Work request 1> Condense the paragraph of the body-image passage that begins "Summers freaked me out" into a short bulleted list that keeps its main facts.
Work request 2> Print a section of the body-image passage word for word, starting at the words "From the outside, it" and ending after "appeared to others.".

Given text>
From the outside, it looked like I was fine – more than fine: popular, even! I had friends, starred in all the school plays, went to dances, boys seemed to like me – but I felt trapped in what I saw as an unacceptable container. I was curvier than most of my friends at that time in my life. I got boobs first, got my period first… and I hated it. I wanted to be a stick figure, like the a popular girl named Gina Hart. You all know someone like her – she’s the girl who was super skinny with big boobs. She ran track and was the first in the pool at all the pool parties. I wanted that. I went on fad diets: eating only cabbage soup, drinking water, lemons, and cayenne pepper, I’d eat only apples – but nothing worked. No matter what weight I was, I still FELT bigger than I was, and could not see myself as I appeared to others.
Summers freaked me out. I hated the season because it meant the beach and the pool, which meant less clothing. I avoided being in a bathing suit as much as possible by wearing dresses to cover up or lying about my period. In college, I gained the “Freshman 15” and my body image got worse. Dieting was driving me crazy. I was depressed, and I wasn’t enjoying those years that were supposed to be the best years of my life.

Dataset items>
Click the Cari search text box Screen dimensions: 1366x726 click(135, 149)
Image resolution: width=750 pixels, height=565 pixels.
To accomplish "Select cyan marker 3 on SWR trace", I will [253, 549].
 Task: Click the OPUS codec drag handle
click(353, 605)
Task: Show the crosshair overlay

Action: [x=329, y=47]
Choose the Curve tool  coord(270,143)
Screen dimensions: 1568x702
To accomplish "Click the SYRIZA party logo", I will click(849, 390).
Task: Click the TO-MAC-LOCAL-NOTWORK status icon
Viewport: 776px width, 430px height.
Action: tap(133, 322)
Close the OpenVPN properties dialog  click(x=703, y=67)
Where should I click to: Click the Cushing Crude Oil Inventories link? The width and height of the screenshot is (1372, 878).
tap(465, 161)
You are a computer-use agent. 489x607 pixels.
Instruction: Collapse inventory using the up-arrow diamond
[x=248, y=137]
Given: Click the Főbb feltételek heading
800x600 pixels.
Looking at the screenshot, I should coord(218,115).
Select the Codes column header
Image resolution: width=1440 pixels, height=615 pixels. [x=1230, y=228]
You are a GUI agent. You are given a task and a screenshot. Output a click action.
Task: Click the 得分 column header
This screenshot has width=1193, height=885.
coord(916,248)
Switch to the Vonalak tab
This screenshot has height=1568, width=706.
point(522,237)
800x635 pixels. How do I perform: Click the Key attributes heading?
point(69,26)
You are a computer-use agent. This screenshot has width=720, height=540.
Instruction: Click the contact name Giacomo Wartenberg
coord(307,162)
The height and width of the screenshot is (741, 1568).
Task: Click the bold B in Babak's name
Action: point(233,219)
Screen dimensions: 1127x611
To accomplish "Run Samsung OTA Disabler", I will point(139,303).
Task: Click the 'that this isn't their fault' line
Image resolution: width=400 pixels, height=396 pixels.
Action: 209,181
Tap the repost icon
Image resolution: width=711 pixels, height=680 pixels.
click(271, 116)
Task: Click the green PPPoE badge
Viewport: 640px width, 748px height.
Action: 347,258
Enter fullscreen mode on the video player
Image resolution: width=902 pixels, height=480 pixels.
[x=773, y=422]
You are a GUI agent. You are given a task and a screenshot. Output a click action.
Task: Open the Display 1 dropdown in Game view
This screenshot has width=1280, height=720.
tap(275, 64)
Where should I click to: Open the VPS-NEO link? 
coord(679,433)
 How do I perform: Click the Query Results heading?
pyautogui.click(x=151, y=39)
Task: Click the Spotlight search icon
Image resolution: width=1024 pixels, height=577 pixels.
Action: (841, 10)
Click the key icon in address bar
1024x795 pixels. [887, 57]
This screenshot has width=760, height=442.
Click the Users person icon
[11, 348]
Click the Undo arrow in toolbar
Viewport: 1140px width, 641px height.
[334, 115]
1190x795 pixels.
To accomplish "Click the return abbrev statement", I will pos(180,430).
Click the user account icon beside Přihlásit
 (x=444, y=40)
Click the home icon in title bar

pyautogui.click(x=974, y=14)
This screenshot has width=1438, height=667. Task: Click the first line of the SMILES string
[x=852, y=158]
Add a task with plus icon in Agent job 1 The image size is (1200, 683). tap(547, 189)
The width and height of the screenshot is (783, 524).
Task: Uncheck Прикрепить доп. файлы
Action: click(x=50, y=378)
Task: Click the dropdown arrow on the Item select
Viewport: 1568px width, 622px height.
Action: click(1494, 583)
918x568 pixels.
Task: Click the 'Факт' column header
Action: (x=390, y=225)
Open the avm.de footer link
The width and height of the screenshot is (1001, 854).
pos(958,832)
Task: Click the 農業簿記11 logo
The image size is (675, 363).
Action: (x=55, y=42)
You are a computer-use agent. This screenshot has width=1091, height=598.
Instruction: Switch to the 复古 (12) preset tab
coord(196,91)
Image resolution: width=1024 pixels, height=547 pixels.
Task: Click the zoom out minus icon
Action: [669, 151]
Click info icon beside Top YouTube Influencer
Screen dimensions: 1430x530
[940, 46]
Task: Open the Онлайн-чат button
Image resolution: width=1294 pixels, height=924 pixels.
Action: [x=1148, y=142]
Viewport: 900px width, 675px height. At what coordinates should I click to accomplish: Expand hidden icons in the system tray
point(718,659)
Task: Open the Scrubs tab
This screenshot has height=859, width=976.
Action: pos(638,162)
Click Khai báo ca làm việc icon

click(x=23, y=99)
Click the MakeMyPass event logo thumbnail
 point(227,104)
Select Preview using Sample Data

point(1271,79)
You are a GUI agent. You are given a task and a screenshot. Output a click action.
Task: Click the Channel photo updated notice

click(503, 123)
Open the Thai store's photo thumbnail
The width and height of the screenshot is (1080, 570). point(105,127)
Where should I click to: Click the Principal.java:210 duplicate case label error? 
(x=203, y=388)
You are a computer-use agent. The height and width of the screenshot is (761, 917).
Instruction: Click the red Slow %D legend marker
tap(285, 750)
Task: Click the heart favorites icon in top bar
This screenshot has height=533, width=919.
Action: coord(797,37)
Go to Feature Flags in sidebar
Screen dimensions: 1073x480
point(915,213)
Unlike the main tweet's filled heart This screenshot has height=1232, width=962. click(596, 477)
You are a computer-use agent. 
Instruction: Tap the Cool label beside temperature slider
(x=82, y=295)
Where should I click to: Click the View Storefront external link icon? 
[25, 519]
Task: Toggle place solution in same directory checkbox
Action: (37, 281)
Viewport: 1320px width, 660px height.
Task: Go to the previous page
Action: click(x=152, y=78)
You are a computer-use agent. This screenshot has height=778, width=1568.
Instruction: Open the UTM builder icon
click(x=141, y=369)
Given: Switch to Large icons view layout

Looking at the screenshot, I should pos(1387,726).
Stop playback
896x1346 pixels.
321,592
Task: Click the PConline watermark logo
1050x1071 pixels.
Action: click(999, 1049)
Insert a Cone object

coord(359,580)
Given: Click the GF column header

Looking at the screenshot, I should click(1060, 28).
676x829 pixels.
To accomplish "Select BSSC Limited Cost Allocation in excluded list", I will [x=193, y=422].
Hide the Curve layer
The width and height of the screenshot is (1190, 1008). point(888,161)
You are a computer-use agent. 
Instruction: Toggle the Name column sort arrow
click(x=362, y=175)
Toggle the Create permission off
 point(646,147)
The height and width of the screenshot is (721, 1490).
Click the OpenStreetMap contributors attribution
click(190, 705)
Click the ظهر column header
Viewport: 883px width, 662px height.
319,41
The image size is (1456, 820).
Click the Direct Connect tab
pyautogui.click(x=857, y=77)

Solution 1>
- Summer was hated because beaches and pools meant wearing less clothing.
- Bathing suits were avoided by wearing cover-up dresses or lying about having a period.
- In college, the "Freshman 15" weight gain made body image worse.
- Dieting was maddening, leading to depression and not enjoying years meant to be the best of life.

Solution 2>
From the outside, it looked like I was fine – more than fine: popular, even! I had friends, starred in all the school plays, went to dances, boys seemed to like me – but I felt trapped in what I saw as an unacceptable container. I was curvier than most of my friends at that time in my life. I got boobs first, got my period first… and I hated it. I wanted to be a stick figure, like the a popular girl named Gina Hart. You all know someone like her – she’s the girl who was super skinny with big boobs. She ran track and was the first in the pool at all the pool parties. I wanted that. I went on fad diets: eating only cabbage soup, drinking water, lemons, and cayenne pepper, I’d eat only apples – but nothing worked. No matter what weight I was, I still FELT bigger than I was, and could not see myself as I appeared to others.